Records contained in a dataset
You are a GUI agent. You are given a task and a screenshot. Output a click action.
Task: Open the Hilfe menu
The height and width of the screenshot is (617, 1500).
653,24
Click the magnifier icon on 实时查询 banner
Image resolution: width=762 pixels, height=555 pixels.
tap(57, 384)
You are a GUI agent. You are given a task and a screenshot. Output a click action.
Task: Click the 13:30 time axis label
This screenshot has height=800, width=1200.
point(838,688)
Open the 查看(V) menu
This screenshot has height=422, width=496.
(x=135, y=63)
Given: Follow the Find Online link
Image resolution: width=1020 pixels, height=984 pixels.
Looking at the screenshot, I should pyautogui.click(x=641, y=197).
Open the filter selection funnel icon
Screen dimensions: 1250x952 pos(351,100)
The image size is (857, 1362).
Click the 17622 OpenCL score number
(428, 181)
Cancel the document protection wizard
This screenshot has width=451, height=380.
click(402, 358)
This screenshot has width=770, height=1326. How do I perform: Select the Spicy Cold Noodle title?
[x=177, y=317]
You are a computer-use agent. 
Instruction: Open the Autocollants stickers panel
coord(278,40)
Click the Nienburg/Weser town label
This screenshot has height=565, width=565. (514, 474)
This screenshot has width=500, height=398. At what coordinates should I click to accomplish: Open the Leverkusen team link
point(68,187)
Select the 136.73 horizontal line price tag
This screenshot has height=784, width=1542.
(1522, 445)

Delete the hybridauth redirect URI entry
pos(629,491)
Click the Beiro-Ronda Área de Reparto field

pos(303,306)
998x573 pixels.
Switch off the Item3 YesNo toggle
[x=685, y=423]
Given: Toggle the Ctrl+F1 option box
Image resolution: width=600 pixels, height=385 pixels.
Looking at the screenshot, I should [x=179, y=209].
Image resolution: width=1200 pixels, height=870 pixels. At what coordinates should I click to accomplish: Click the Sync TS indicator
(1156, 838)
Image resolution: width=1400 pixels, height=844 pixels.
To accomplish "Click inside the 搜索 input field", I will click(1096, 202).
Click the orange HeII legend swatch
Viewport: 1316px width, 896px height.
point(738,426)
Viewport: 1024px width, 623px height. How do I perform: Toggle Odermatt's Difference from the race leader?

▶ **Problem details**: Search the entries above for the word "menu", and copy every line where it occurs.

▶ **Your solution**:
Task: Open the Hilfe menu
Open the 查看(V) menu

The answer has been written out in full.